— Activity —
Give the data a second time, exactly and in full.

— Stored data —
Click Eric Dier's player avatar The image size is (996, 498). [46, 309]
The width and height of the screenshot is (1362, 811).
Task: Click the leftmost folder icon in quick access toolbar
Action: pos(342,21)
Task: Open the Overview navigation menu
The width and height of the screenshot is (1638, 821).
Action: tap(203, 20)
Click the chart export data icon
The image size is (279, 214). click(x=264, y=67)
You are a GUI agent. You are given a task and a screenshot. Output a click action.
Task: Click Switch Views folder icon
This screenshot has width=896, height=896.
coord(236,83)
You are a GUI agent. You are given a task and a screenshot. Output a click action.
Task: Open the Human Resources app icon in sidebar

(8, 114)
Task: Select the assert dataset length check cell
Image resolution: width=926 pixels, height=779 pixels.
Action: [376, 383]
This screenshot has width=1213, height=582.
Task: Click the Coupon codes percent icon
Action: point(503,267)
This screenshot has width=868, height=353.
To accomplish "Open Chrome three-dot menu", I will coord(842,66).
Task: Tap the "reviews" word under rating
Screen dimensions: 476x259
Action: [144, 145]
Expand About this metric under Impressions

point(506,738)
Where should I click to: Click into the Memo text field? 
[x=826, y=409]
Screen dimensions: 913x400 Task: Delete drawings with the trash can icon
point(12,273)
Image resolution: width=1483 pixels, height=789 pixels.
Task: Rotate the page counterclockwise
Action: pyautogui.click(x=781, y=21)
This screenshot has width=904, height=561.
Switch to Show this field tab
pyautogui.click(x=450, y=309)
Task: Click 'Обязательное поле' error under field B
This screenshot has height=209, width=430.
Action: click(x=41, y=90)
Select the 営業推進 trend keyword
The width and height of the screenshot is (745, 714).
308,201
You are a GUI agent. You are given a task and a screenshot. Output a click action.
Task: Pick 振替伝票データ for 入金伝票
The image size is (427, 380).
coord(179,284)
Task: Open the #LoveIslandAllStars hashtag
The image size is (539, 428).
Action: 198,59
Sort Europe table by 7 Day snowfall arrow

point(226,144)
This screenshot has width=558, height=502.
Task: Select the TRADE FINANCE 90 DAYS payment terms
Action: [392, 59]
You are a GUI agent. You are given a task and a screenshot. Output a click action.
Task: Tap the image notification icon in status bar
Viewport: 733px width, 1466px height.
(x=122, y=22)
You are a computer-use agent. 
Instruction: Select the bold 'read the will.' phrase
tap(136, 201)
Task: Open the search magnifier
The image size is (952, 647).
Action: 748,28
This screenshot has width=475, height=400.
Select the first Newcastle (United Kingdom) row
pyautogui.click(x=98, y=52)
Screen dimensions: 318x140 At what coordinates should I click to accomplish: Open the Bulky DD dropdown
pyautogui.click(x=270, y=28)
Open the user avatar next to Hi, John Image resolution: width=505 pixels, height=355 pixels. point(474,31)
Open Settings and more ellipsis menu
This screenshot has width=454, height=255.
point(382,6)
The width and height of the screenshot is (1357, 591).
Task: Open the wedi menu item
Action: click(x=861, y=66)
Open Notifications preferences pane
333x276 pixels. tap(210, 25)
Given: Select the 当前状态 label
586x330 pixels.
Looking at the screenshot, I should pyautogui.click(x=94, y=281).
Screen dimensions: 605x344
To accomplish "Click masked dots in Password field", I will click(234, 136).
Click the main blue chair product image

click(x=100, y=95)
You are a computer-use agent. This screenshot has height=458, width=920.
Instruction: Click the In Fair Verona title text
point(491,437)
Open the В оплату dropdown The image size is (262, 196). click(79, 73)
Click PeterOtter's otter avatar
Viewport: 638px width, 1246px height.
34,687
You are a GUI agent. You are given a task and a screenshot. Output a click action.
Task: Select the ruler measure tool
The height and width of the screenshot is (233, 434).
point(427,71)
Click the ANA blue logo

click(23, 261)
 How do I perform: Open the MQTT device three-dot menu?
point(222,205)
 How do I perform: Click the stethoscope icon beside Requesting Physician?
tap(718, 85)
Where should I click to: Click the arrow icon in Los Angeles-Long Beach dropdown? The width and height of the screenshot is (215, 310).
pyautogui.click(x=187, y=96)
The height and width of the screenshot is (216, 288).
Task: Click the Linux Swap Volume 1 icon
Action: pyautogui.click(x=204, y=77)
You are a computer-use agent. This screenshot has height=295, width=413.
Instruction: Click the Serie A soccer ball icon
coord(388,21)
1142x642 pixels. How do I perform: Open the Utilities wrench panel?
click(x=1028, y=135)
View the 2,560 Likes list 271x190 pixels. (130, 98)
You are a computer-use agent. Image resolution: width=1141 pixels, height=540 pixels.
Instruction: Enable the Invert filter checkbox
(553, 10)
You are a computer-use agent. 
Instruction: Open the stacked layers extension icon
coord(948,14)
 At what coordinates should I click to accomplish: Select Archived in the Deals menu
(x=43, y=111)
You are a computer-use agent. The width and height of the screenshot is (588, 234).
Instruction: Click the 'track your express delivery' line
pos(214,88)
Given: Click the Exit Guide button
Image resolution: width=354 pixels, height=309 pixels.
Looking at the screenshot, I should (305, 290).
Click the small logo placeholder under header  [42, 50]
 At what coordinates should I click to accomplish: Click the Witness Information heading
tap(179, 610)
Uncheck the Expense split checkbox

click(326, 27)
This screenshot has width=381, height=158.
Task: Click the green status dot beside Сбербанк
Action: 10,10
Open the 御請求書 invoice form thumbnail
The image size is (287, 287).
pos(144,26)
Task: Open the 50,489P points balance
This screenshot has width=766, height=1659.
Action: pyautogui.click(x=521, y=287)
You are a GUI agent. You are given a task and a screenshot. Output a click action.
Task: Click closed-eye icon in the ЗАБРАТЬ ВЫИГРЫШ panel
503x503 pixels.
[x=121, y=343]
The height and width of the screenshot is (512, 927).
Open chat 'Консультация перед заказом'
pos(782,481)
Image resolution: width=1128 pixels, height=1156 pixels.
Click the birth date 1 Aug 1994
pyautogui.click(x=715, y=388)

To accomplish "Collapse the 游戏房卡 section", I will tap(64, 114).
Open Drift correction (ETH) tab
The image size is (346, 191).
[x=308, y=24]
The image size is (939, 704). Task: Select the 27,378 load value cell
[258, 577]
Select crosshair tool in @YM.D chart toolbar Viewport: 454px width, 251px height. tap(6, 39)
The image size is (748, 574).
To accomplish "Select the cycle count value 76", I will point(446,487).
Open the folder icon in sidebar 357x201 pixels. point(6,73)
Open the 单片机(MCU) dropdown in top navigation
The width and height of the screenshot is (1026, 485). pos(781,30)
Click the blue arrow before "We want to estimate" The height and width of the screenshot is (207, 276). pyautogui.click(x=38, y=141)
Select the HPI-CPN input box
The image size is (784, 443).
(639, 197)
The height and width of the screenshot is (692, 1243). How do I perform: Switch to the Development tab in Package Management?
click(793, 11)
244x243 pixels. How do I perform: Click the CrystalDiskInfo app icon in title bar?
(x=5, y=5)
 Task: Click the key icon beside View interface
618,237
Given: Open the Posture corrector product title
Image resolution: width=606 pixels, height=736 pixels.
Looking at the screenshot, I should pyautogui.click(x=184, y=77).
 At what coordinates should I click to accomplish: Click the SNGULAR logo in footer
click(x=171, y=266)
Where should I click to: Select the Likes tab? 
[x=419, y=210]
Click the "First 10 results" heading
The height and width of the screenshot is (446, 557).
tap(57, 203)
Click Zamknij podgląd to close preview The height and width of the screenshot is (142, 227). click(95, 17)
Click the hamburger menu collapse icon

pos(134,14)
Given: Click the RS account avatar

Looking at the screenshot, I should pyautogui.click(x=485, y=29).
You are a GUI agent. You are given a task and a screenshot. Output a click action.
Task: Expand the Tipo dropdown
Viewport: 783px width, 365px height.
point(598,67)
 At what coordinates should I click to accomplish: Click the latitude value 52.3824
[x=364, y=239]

— Your solution —
Click Eric Dier's player avatar The image size is (996, 498). [46, 309]
The width and height of the screenshot is (1362, 811).
Task: Click the leftmost folder icon in quick access toolbar
Action: pos(342,21)
Task: Open the Overview navigation menu
The width and height of the screenshot is (1638, 821).
Action: tap(203, 20)
Click the chart export data icon
The image size is (279, 214). click(x=264, y=67)
You are a GUI agent. You are given a task and a screenshot. Output a click action.
Task: Click Switch Views folder icon
This screenshot has width=896, height=896.
coord(236,83)
You are a GUI agent. You are given a task and a screenshot. Output a click action.
Task: Open the Human Resources app icon in sidebar

(8, 114)
Task: Select the assert dataset length check cell
Image resolution: width=926 pixels, height=779 pixels.
Action: [376, 383]
This screenshot has width=1213, height=582.
Task: Click the Coupon codes percent icon
Action: point(503,267)
This screenshot has width=868, height=353.
To accomplish "Open Chrome three-dot menu", I will coord(842,66).
Task: Tap the "reviews" word under rating
Screen dimensions: 476x259
Action: [144, 145]
Expand About this metric under Impressions

point(506,738)
Where should I click to: Click into the Memo text field? 
[x=826, y=409]
Screen dimensions: 913x400 Task: Delete drawings with the trash can icon
point(12,273)
Image resolution: width=1483 pixels, height=789 pixels.
Task: Rotate the page counterclockwise
Action: pyautogui.click(x=781, y=21)
This screenshot has width=904, height=561.
Switch to Show this field tab
pyautogui.click(x=450, y=309)
Task: Click 'Обязательное поле' error under field B
This screenshot has height=209, width=430.
Action: click(x=41, y=90)
Select the 営業推進 trend keyword
The width and height of the screenshot is (745, 714).
308,201
You are a GUI agent. You are given a task and a screenshot. Output a click action.
Task: Pick 振替伝票データ for 入金伝票
The image size is (427, 380).
coord(179,284)
Task: Open the #LoveIslandAllStars hashtag
The image size is (539, 428).
Action: 198,59
Sort Europe table by 7 Day snowfall arrow

point(226,144)
This screenshot has width=558, height=502.
Task: Select the TRADE FINANCE 90 DAYS payment terms
Action: [392, 59]
You are a GUI agent. You are given a task and a screenshot. Output a click action.
Task: Tap the image notification icon in status bar
Viewport: 733px width, 1466px height.
(x=122, y=22)
You are a computer-use agent. 
Instruction: Select the bold 'read the will.' phrase
tap(136, 201)
Task: Open the search magnifier
The image size is (952, 647).
Action: 748,28
This screenshot has width=475, height=400.
Select the first Newcastle (United Kingdom) row
pyautogui.click(x=98, y=52)
Screen dimensions: 318x140 At what coordinates should I click to accomplish: Open the Bulky DD dropdown
pyautogui.click(x=270, y=28)
Open the user avatar next to Hi, John Image resolution: width=505 pixels, height=355 pixels. point(474,31)
Open Settings and more ellipsis menu
This screenshot has width=454, height=255.
point(382,6)
The width and height of the screenshot is (1357, 591).
Task: Open the wedi menu item
Action: click(x=861, y=66)
Open Notifications preferences pane
333x276 pixels. tap(210, 25)
Given: Select the 当前状态 label
586x330 pixels.
Looking at the screenshot, I should pyautogui.click(x=94, y=281).
Screen dimensions: 605x344
To accomplish "Click masked dots in Password field", I will click(234, 136).
Click the main blue chair product image

click(x=100, y=95)
You are a computer-use agent. This screenshot has height=458, width=920.
Instruction: Click the In Fair Verona title text
point(491,437)
Open the В оплату dropdown The image size is (262, 196). click(79, 73)
Click PeterOtter's otter avatar
Viewport: 638px width, 1246px height.
34,687
You are a GUI agent. You are given a task and a screenshot. Output a click action.
Task: Select the ruler measure tool
The height and width of the screenshot is (233, 434).
point(427,71)
Click the ANA blue logo

click(23, 261)
 How do I perform: Open the MQTT device three-dot menu?
point(222,205)
 How do I perform: Click the stethoscope icon beside Requesting Physician?
tap(718, 85)
Where should I click to: Click the arrow icon in Los Angeles-Long Beach dropdown? The width and height of the screenshot is (215, 310).
pyautogui.click(x=187, y=96)
The height and width of the screenshot is (216, 288).
Task: Click the Linux Swap Volume 1 icon
Action: pyautogui.click(x=204, y=77)
You are a computer-use agent. This screenshot has height=295, width=413.
Instruction: Click the Serie A soccer ball icon
coord(388,21)
1142x642 pixels. How do I perform: Open the Utilities wrench panel?
click(x=1028, y=135)
View the 2,560 Likes list 271x190 pixels. (130, 98)
You are a computer-use agent. Image resolution: width=1141 pixels, height=540 pixels.
Instruction: Enable the Invert filter checkbox
(553, 10)
You are a computer-use agent. 
Instruction: Open the stacked layers extension icon
coord(948,14)
 At what coordinates should I click to accomplish: Select Archived in the Deals menu
(x=43, y=111)
You are a computer-use agent. The width and height of the screenshot is (588, 234).
Instruction: Click the 'track your express delivery' line
pos(214,88)
Given: Click the Exit Guide button
Image resolution: width=354 pixels, height=309 pixels.
Looking at the screenshot, I should (305, 290).
Click the small logo placeholder under header  [42, 50]
 At what coordinates should I click to accomplish: Click the Witness Information heading
tap(179, 610)
Uncheck the Expense split checkbox

click(326, 27)
This screenshot has width=381, height=158.
Task: Click the green status dot beside Сбербанк
Action: 10,10
Open the 御請求書 invoice form thumbnail
The image size is (287, 287).
pos(144,26)
Task: Open the 50,489P points balance
This screenshot has width=766, height=1659.
Action: pyautogui.click(x=521, y=287)
You are a GUI agent. You are given a task and a screenshot. Output a click action.
Task: Click closed-eye icon in the ЗАБРАТЬ ВЫИГРЫШ panel
503x503 pixels.
[x=121, y=343]
The height and width of the screenshot is (512, 927).
Open chat 'Консультация перед заказом'
pos(782,481)
Image resolution: width=1128 pixels, height=1156 pixels.
Click the birth date 1 Aug 1994
pyautogui.click(x=715, y=388)

To accomplish "Collapse the 游戏房卡 section", I will tap(64, 114).
Open Drift correction (ETH) tab
The image size is (346, 191).
[x=308, y=24]
The image size is (939, 704). Task: Select the 27,378 load value cell
[258, 577]
Select crosshair tool in @YM.D chart toolbar Viewport: 454px width, 251px height. tap(6, 39)
The image size is (748, 574).
To accomplish "Select the cycle count value 76", I will point(446,487).
Open the folder icon in sidebar 357x201 pixels. point(6,73)
Open the 单片机(MCU) dropdown in top navigation
The width and height of the screenshot is (1026, 485). pos(781,30)
Click the blue arrow before "We want to estimate" The height and width of the screenshot is (207, 276). pyautogui.click(x=38, y=141)
Select the HPI-CPN input box
The image size is (784, 443).
(639, 197)
The height and width of the screenshot is (692, 1243). How do I perform: Switch to the Development tab in Package Management?
click(793, 11)
244x243 pixels. How do I perform: Click the CrystalDiskInfo app icon in title bar?
(x=5, y=5)
 Task: Click the key icon beside View interface
618,237
Given: Open the Posture corrector product title
Image resolution: width=606 pixels, height=736 pixels.
Looking at the screenshot, I should pyautogui.click(x=184, y=77).
 At what coordinates should I click to accomplish: Click the SNGULAR logo in footer
click(x=171, y=266)
Where should I click to: Select the Likes tab? 
[x=419, y=210]
Click the "First 10 results" heading
The height and width of the screenshot is (446, 557).
tap(57, 203)
Click Zamknij podgląd to close preview The height and width of the screenshot is (142, 227). click(95, 17)
Click the hamburger menu collapse icon

pos(134,14)
Given: Click the RS account avatar

Looking at the screenshot, I should pyautogui.click(x=485, y=29).
You are a GUI agent. You are given a task and a screenshot. Output a click action.
Task: Expand the Tipo dropdown
Viewport: 783px width, 365px height.
point(598,67)
 At what coordinates should I click to accomplish: Click the latitude value 52.3824
[x=364, y=239]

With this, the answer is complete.